#### [Task prompt]
Convert every line of the material below into a Markdown table with two columns, Row and Line, numbering the rows and skipping blank lines. Leave the pictures out of the table.

--- begin ---

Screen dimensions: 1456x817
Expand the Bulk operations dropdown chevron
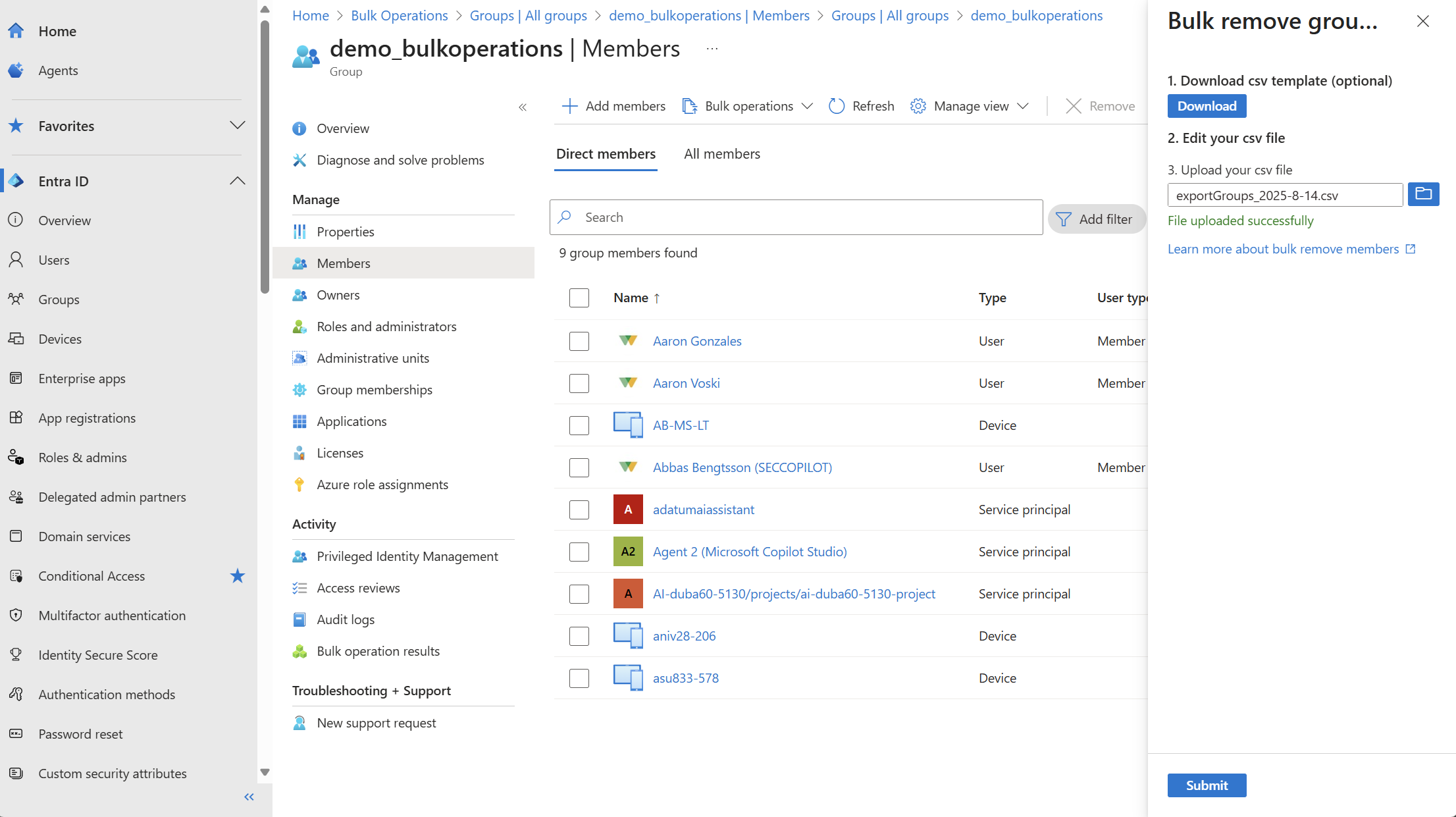pos(808,105)
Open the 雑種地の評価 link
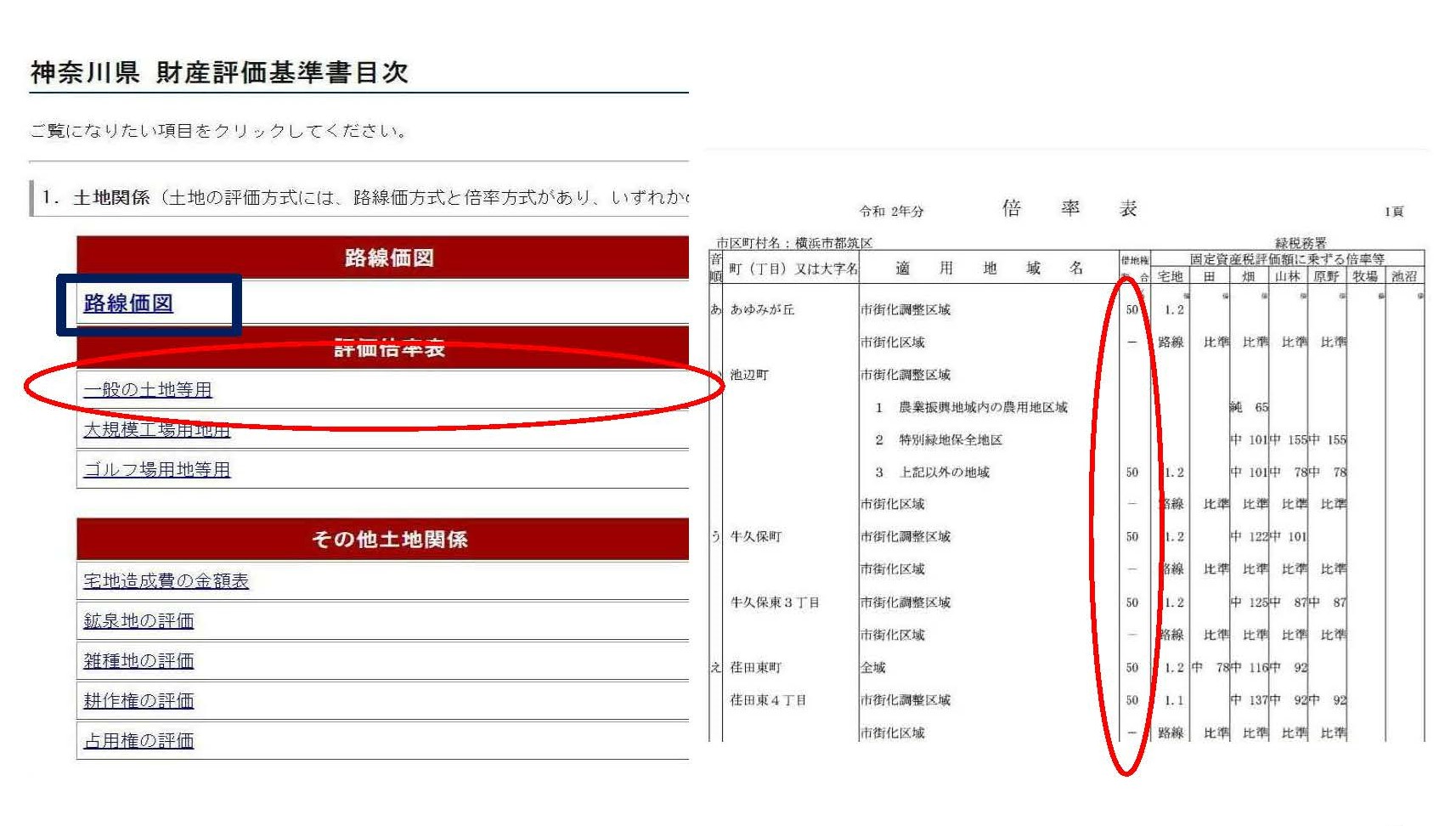 pos(138,661)
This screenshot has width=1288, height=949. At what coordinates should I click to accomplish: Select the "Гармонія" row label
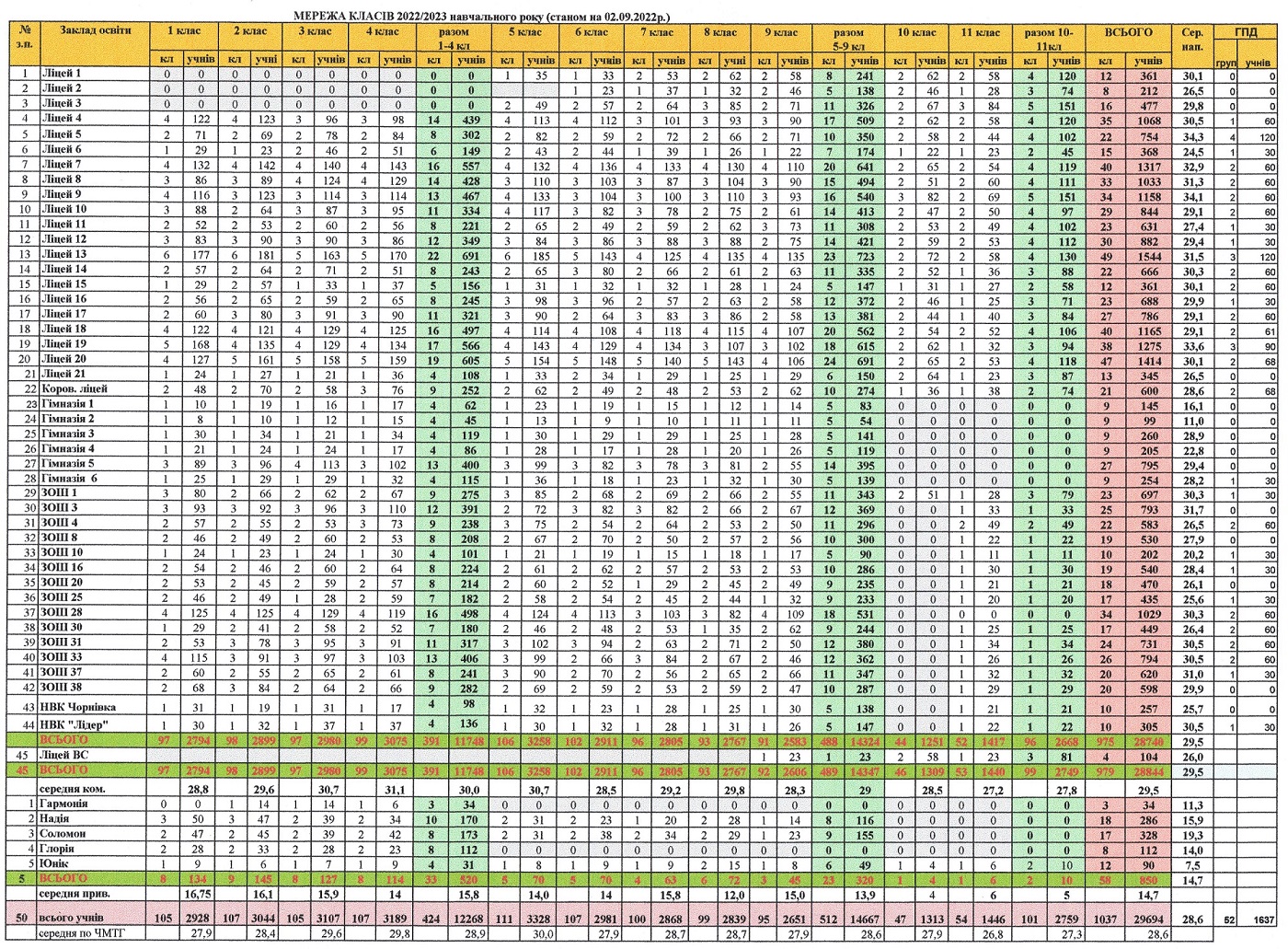[x=64, y=804]
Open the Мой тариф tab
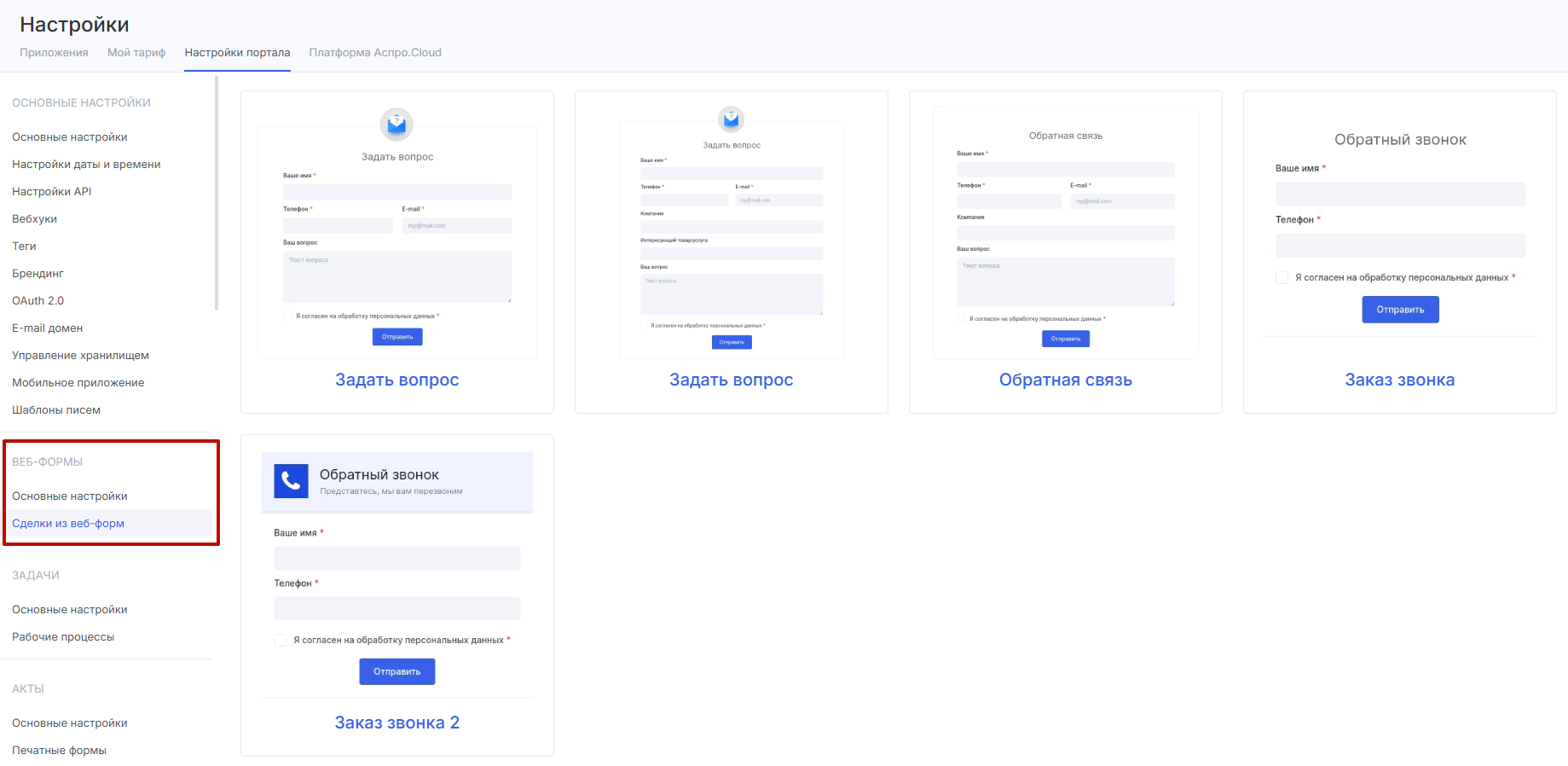 pos(136,53)
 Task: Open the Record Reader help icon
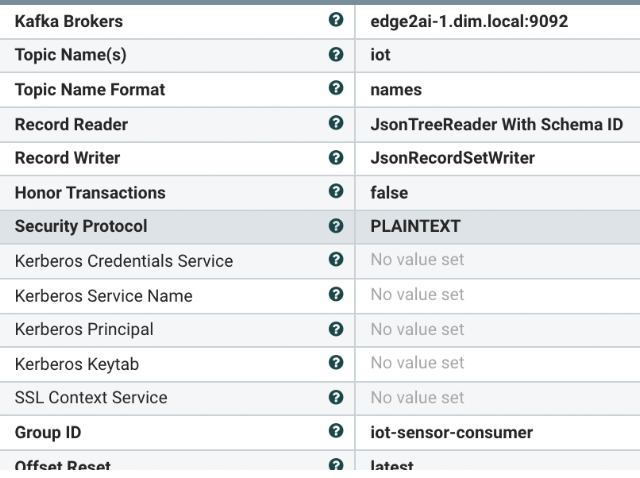pos(336,123)
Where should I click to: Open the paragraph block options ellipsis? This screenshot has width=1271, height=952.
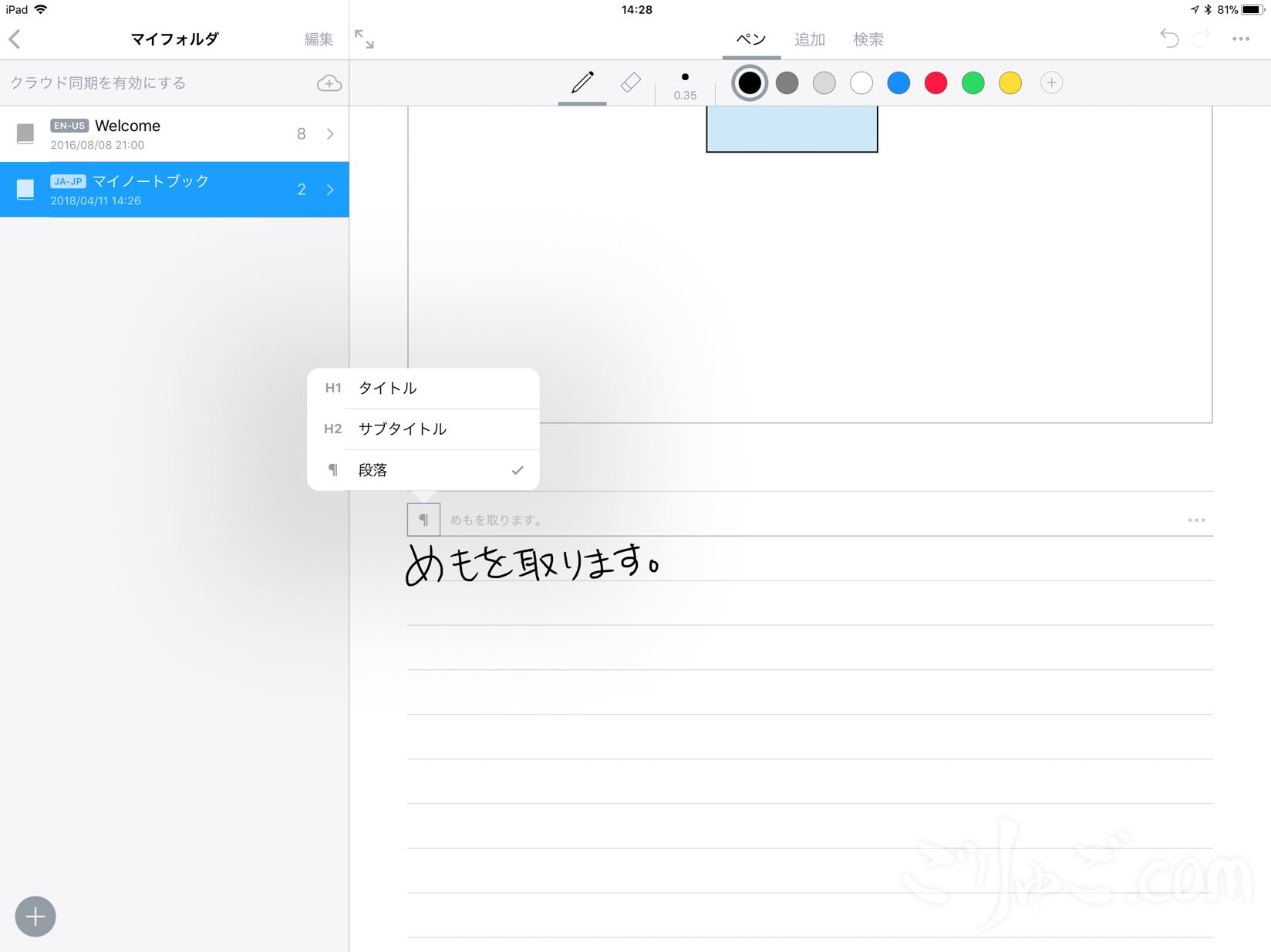pos(1196,520)
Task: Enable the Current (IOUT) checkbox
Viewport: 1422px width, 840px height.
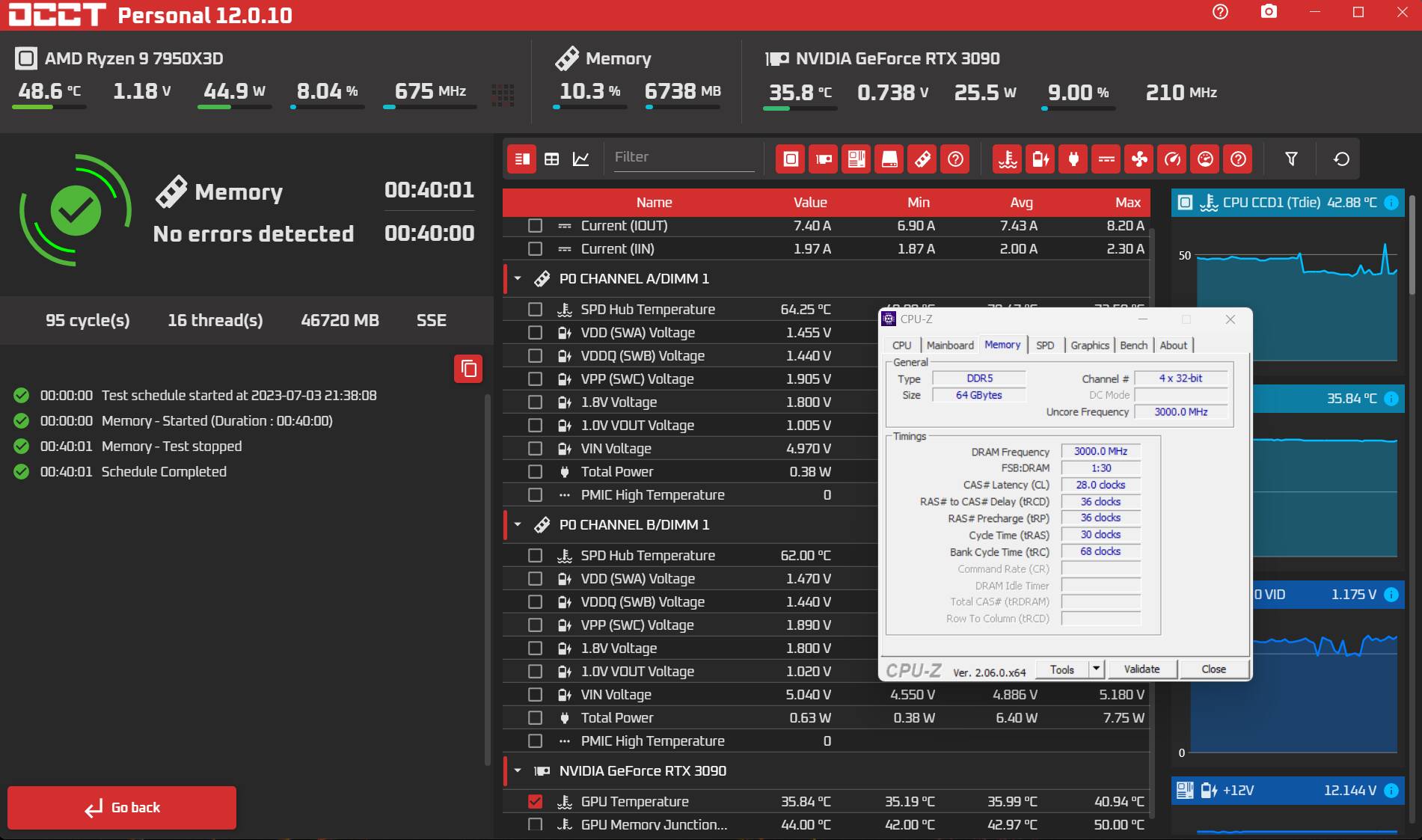Action: tap(535, 225)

--- end ---

#### [Answer to this task]
| Row | Line |
|---|---|
| 1 | Screen dimensions: 1456x817 |
| 2 | Expand the Bulk operations dropdown chevron |
| 3 | pos(808,105) |
| 4 | Open the 雑種地の評価 link |
| 5 |  pos(138,661) |
| 6 | This screenshot has width=1288, height=949. At what coordinates should I click to accomplish: Select the "Гармонія" row label |
| 7 | [x=64, y=804] |
| 8 | Open the Мой тариф tab |
| 9 |  pos(136,53) |
| 10 |  Task: Open the Record Reader help icon |
| 11 | pos(336,123) |
| 12 | Where should I click to: Open the paragraph block options ellipsis? This screenshot has width=1271, height=952. |
| 13 | pos(1196,520) |
| 14 | Task: Enable the Current (IOUT) checkbox |
| 15 | Viewport: 1422px width, 840px height. |
| 16 | Action: tap(535, 225) |